I typically schedule a spa day with a girlfriend midwinter to help with the blues. Other relaxing things I love are long baths with scented bath salts or an old fashion bubble bath. Starting a fire in the fireplace feels good in the dead of winter along with lighted scented candles. One year we splurged and bought a real Christmas tree. I love Christmas lights as well and something about plugging in those Christmas lights and the fresh smell of pine instantly brightened my mood. Valentines day is another time to add a spot or two in your house of bright red or pink to brighten your day.
16. Wear bright colors.
There is probably no research supporting this theory, but I’m quite convinced there is a link between feeling optimistic and sporting bright colors. It’s in line with “faking it ’til you make it,” desperate attempts to trick your brain into thinking that it’s sunny and beautiful outside–time to celebrate Spring!–even though it’s a blizzard with sleet causing some major traffic jams.

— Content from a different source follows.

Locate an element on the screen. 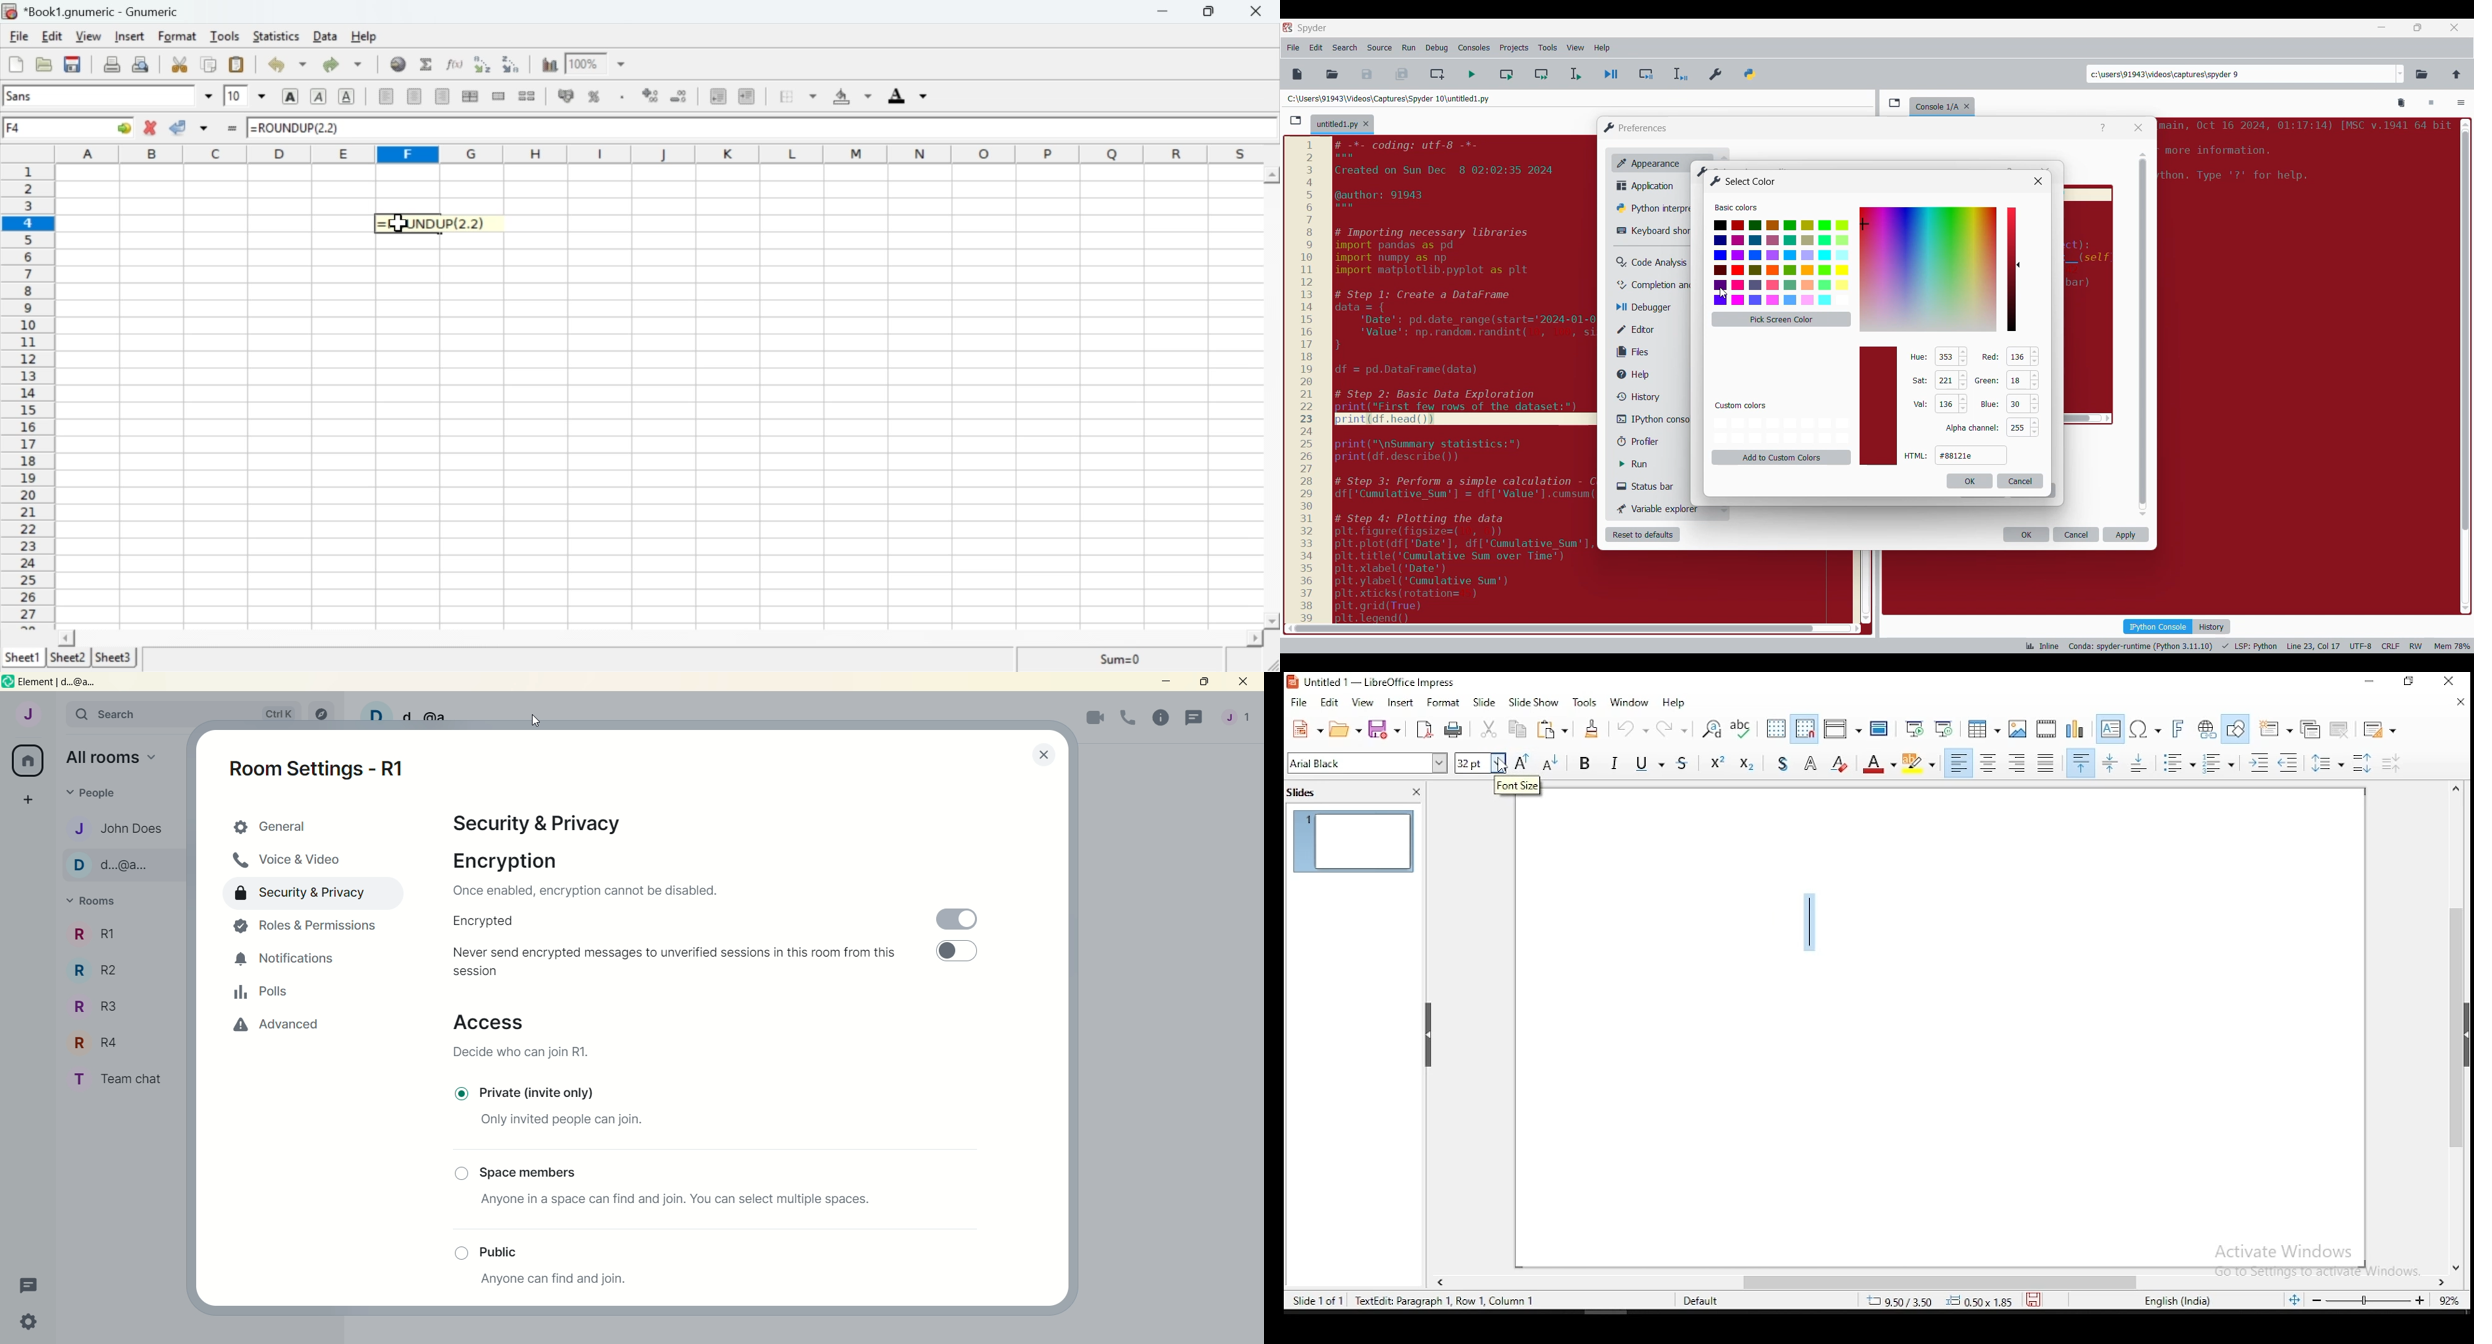 The width and height of the screenshot is (2492, 1344). Minimise is located at coordinates (1208, 11).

Personally, I tend to wear a lot of black, it’s supposed to make you look thinner and it is part of my favorite sports team the “Shockers”. But the result is that I appear as if and feel like I’m going to a funeral every afternoon between the months of November and March. This isn’t good. Not for a person hardwired to stress and worry and get depressed when it’s cold. So I make a conscious effort to throw in a bright yellow, blue, and pink, and sometimes–if I’m in a rush–all of them together! It makes me feel better.
17. Watch only Funny Movies
Laughter is literally healing for the soul. When you laugh it actually changes the chemistry in your brain, releasing happy hormones. Laughter is a drug free antidepressant. Go watch Brides maids, anchor man, Airplane, dumb or dumber or my favorite “Rat Race”.
Sleeping until noon on winter Saturdays feels heavenly, but if you can, try to adhere to a regular sleeping schedule. Because face it, spending a whole day in bed only makes you feel guilty about all that stuff you should be doing. Right? Right.
19. Make your bed every day.
It’s a simple way to feel accomplished. Bonus: It will keep you from getting back into it!
20. If your symptoms are persistent, visit your primary care practitioner.